Tuesday, April 8, 2008

Making more less with less.

People won't buy a shoddy newspaper.

That's the official word from American Journalism Review, who posits that perhaps reducing your product offerings and scaling back your core business might not be the best way for newspapers to stay competitive.

Can newspapers really expect to recapture what they have lost with less circulation, a thinner newspaper offering fewer services to readers, with editorial products undermined in breadth and depth by layoffs and space constrictions? I think not. (If you ever hear a publisher vowing to do "more and better with less," run for the hills. Mies van der Rohe's "less is more" only works in architecture.)

You don't need an MBA to understand the idea that in order to grow your revenue, your business needs a product worth buying.

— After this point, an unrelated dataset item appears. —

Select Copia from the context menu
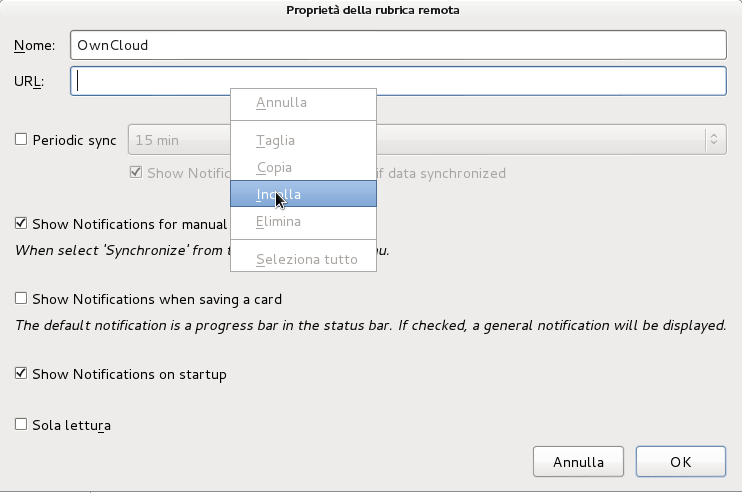742x493 pixels. [x=275, y=168]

The Press-Telegram and the city of Long Beach deserve better than what they've got right now. MediaNews surely believes that making more money is a good idea, and it's painfully obvious that cutting costs is a race to the bottom. Support your investment, or spend some time looking for someone else who will. It's a waste of time and money for everyone involved to do anything else.

3 comments:

Dave Bullock /eecue said...

The bottom line is that the readers don't care if a paper makes money for the shareholders. Only the shareholders care about that, and most of them don't care about news or good reporting. Trying to make more money for the board isn't ever going to produce good news.

Len Cutler said...

Maybe it's naivete, but I think better, more relevant reporting will put more eyes on the page (print or otherwise), leading to ad revenues, and happy accountants. Granted, the level of profit increase will probably never hit the kind of levels sought by a shareholder or a private equity firm - but a smart investor, one who understands the industry? I firmly believe they'd be more than pleased with the results of a long term strategy.

Kris835 said...

Newspapering is the only business I know that believes it can put out a continually lesser product and expect to even maintain, let alone grow, its customer base. What's the strategy?